Una de las soluciones para favorecer el accionar común del Ejército Libertador, durante el conflicto bélico fue el de componer un gobierno, sin potestad para interferir en los asuntos militares, que fusionara los poderes legislativo y ejecutivo. Con esa decisión se obvió la idea de un nuevo capítulo para la Cámara de Representantes, que ya había dejado un cúmulo de experiencias desfavorables en la campaña anterior.

La adopción de una estrategia coherente para la lucha en curso, además de evidenciar un avance en las aspiraciones de las filas cubanas, demostró el impulso patriótico y comprometido con la causa y la firme intención de separar a Cuba de la monarquía española y su creación como Estado independiente, como rezara la introducción de la Constitución.

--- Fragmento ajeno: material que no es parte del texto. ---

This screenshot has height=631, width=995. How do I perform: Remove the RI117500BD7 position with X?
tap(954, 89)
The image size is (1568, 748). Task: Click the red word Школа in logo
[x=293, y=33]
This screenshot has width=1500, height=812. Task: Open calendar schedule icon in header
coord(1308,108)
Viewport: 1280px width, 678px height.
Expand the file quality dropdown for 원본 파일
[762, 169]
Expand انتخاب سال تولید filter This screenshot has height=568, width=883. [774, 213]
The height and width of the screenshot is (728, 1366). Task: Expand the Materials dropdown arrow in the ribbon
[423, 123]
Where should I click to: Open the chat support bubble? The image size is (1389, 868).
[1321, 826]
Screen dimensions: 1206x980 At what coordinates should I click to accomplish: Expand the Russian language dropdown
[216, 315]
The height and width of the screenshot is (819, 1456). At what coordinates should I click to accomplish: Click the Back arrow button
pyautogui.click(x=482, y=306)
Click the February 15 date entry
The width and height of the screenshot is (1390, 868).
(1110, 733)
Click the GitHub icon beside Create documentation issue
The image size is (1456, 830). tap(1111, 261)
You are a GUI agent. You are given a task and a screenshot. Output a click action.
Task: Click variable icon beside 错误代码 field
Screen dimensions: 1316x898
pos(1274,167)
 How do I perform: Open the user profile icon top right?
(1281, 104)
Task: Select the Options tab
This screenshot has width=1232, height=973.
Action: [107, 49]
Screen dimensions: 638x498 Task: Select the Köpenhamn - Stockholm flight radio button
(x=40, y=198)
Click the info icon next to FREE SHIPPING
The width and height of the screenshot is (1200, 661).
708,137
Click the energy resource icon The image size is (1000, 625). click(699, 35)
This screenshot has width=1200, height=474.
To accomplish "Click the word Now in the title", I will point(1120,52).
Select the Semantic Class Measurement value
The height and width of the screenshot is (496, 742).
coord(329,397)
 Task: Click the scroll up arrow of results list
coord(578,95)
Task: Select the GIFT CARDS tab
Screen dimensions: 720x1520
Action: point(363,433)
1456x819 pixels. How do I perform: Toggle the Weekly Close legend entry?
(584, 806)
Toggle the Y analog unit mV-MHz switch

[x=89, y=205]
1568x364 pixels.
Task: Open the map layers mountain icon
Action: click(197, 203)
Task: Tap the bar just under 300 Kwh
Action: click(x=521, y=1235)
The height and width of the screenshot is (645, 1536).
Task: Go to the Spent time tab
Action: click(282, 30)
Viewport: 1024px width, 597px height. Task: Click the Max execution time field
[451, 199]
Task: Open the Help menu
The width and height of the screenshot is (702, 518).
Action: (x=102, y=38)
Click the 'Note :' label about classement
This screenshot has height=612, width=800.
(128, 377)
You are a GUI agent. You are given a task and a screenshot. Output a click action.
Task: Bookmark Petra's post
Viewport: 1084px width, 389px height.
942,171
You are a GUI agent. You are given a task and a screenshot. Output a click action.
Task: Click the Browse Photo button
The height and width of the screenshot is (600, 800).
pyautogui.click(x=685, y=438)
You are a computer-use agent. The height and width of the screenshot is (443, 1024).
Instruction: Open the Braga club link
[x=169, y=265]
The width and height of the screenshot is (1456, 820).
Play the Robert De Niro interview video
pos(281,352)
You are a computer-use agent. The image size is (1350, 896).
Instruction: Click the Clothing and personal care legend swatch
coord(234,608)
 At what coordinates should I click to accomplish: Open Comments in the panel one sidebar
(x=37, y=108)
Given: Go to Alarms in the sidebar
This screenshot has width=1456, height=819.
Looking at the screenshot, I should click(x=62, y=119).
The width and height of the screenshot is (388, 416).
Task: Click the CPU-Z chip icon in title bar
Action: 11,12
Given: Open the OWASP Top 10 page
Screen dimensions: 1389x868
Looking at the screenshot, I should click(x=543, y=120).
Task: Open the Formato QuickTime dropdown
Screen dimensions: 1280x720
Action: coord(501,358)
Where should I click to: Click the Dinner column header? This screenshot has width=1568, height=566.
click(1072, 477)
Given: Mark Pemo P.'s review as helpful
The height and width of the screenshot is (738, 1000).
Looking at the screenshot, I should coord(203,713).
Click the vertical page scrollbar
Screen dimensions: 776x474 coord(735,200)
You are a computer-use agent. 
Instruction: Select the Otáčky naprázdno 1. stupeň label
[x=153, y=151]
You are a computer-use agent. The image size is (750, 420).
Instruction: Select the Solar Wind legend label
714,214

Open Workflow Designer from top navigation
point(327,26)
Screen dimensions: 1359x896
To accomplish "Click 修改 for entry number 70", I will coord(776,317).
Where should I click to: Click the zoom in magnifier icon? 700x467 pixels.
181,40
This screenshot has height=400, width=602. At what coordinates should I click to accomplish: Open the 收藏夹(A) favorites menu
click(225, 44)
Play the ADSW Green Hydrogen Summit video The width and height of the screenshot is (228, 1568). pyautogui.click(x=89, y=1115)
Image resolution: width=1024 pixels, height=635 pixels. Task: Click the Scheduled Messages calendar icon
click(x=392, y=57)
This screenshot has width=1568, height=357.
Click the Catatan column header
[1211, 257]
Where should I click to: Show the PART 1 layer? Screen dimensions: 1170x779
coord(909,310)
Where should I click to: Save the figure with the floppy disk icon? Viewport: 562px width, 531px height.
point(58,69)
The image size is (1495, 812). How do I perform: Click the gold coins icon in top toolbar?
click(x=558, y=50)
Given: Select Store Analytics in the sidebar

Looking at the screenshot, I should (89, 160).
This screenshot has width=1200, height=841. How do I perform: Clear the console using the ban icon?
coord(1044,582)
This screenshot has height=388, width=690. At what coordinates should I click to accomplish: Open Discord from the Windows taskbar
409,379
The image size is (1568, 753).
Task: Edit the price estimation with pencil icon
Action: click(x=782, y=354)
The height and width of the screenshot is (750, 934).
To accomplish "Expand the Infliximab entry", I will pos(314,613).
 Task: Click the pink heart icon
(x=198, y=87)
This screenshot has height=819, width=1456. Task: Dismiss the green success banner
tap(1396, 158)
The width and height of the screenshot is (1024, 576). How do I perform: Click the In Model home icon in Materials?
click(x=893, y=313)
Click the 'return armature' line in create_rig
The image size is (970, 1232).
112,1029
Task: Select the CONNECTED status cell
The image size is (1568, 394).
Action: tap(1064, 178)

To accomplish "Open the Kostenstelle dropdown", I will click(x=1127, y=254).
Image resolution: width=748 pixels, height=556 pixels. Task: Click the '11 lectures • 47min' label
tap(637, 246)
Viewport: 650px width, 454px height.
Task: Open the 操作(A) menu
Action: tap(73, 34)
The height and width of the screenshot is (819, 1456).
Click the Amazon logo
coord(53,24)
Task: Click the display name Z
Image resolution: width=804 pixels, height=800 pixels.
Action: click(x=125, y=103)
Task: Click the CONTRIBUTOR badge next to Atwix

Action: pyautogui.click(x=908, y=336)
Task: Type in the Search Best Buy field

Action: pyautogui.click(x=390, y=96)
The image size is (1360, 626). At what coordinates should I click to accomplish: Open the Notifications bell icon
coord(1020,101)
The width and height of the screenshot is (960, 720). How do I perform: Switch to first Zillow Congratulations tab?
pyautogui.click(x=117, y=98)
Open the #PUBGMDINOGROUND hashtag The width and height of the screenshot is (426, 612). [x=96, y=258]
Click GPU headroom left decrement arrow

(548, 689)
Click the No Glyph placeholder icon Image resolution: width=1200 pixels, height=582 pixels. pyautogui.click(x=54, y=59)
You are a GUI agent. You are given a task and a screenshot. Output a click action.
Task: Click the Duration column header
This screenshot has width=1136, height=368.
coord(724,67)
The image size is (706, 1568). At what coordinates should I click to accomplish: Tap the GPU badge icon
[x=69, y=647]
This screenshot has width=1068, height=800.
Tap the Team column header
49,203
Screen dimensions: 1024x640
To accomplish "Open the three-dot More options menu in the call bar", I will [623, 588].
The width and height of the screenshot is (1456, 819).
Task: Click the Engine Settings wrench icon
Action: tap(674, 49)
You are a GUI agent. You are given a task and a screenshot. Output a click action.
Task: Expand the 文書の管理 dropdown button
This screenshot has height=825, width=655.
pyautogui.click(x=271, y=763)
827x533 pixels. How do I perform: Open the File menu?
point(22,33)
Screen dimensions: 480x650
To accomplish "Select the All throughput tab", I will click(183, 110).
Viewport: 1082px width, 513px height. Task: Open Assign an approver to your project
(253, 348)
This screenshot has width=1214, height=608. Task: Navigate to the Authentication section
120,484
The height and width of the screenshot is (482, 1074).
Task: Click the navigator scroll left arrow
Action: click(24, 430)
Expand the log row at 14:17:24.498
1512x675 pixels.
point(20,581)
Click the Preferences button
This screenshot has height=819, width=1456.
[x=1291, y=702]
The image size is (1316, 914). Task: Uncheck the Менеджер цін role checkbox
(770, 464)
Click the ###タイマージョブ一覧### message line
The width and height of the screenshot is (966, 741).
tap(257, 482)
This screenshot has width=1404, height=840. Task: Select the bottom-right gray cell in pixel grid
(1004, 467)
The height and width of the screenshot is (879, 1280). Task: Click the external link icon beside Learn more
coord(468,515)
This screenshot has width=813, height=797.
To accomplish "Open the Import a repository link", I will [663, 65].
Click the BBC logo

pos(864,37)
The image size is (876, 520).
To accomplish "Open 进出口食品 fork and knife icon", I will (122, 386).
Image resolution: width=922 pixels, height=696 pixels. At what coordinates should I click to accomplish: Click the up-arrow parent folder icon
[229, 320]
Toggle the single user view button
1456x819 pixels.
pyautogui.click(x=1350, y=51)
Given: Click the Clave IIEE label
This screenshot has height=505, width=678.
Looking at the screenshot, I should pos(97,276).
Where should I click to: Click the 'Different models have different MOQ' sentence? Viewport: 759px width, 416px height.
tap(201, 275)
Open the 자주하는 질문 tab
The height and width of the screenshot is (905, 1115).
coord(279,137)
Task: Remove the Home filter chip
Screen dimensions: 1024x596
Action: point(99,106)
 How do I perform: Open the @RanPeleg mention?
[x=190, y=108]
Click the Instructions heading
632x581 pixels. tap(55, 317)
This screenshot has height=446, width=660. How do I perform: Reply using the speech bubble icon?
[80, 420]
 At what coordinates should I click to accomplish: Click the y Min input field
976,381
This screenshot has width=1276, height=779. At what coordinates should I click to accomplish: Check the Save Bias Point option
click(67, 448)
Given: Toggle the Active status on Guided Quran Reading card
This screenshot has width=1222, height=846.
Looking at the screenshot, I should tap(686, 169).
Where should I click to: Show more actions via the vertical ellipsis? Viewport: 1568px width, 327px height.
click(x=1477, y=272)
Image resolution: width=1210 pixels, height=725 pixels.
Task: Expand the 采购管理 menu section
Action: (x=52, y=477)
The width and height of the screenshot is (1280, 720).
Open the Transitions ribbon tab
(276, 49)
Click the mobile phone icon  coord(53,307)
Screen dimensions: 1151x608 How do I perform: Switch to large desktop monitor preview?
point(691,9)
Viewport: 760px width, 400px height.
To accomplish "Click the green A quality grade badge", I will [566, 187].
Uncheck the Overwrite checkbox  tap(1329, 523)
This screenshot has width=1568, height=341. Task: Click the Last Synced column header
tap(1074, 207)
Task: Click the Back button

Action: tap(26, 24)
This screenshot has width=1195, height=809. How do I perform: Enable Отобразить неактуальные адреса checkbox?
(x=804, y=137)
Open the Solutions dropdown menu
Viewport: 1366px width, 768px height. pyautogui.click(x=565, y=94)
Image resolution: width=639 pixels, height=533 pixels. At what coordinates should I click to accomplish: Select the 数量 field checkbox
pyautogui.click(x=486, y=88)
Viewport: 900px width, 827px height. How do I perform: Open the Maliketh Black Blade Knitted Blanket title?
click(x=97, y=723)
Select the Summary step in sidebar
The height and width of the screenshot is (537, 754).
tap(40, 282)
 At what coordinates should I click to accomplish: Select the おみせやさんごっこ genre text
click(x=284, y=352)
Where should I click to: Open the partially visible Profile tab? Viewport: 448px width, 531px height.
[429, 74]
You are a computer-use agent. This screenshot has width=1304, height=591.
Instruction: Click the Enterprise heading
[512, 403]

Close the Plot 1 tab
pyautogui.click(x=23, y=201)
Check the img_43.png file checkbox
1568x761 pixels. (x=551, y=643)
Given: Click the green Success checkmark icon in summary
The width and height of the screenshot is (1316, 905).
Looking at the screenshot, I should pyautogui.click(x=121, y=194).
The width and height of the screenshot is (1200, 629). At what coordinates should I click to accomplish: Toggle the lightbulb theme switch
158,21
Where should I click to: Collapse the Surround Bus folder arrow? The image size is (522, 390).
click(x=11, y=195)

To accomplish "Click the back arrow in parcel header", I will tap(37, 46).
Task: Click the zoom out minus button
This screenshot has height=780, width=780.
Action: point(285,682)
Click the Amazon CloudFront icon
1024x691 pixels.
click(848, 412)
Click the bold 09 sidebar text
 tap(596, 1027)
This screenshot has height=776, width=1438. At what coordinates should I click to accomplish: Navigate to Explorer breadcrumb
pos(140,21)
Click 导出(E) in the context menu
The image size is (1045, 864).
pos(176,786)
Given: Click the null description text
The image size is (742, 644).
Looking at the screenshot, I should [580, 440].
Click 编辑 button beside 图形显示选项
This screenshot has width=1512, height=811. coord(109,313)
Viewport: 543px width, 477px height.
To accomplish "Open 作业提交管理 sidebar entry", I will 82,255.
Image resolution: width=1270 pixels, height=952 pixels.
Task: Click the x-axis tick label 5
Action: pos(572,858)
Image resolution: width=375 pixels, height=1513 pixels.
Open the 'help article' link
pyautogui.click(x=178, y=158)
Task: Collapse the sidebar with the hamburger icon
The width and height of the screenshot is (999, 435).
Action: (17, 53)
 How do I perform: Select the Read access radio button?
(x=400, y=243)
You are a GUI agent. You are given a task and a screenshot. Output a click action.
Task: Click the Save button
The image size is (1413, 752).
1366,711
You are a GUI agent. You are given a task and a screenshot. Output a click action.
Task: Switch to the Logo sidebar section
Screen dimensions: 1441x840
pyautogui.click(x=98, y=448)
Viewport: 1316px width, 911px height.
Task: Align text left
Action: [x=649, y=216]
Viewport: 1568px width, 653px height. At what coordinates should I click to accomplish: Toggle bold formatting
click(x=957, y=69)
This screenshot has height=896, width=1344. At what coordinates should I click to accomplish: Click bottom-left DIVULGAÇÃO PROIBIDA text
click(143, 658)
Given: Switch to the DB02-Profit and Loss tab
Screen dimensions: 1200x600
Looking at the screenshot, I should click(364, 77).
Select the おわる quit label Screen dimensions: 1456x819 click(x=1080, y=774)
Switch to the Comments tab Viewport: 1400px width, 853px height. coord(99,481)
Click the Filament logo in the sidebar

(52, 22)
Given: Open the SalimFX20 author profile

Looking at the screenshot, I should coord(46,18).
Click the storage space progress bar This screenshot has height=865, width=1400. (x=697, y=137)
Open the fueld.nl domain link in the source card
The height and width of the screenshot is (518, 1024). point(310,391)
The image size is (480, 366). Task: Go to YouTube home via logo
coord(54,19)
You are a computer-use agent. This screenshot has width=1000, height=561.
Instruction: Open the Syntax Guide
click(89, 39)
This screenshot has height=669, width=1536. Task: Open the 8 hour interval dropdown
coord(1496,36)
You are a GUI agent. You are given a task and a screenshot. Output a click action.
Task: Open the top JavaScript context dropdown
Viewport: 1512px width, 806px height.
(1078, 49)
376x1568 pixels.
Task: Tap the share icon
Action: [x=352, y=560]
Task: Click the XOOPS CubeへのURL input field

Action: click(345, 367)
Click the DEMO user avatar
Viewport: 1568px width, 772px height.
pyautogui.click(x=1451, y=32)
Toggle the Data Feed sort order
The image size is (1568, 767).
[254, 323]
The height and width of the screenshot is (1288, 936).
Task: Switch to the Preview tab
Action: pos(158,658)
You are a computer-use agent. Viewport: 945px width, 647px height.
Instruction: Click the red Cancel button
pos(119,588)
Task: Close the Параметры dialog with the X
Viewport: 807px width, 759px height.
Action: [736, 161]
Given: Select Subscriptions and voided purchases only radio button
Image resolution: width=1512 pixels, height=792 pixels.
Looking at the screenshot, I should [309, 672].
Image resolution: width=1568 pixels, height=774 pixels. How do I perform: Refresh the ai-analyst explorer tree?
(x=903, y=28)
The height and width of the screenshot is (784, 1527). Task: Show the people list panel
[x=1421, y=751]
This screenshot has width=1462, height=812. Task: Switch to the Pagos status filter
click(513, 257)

Las huellas libertarias de Jimaguayú marcaron, en profundidad, nuestras páginas. En ellas quedó reflejado el balance entre el mando civil y militar, a la que aspiró José Martí, y la firma de una Carta Magna impregnó el espíritu republicano y de legalidad a la insurrección. Bajo sus postulados pudo al fin completarse la tan soñada invasión de Oriente -22 de octubre de 1895 al 22 de enero de 1896-, dirigida por el Generalísimo y el Titán de Bronce, Antonio Maceo.

El histórico encuentro tuvo grandes fortalezas que lo hicieron superior al realizado en Guáimaro, en abril de 1869. Pero también hubo brechas. Una de las más dañinas fue la instauración de una secretaría de guerra que ocasionó trabas, en el desempeño de sus funciones, al general en jefe de los mambises, Máximo Gómez.

Otra de las fisuras resultó la aprobación del Consejo de Gobierno para efectuar ascensos de coronel a mayor general. La decisión pasó por alto la autoridad de Gómez e instó a los oficiales a permanecer atentos a los altibajos que pudieran sucederse, a instancias gubernamentales, en vez de pelear por los rangos en el campo de batalla.

Hasta el sol tiene manchas y agradecidos, debemos apreciar su luz, como bien nos enseñó el Apóstol. La Asamblea de Jimaguayú es precisamente uno de esos acontecimientos que ha legado más claridad que sombras. Pervive en la memoria por la madurez política y la visión objetiva demostrada por los líderes cubanos para lograr la soberanía, por la simple intención de mostrar el valor, la audacia y la voluntad suficiente para construir la épica de nuestra historia.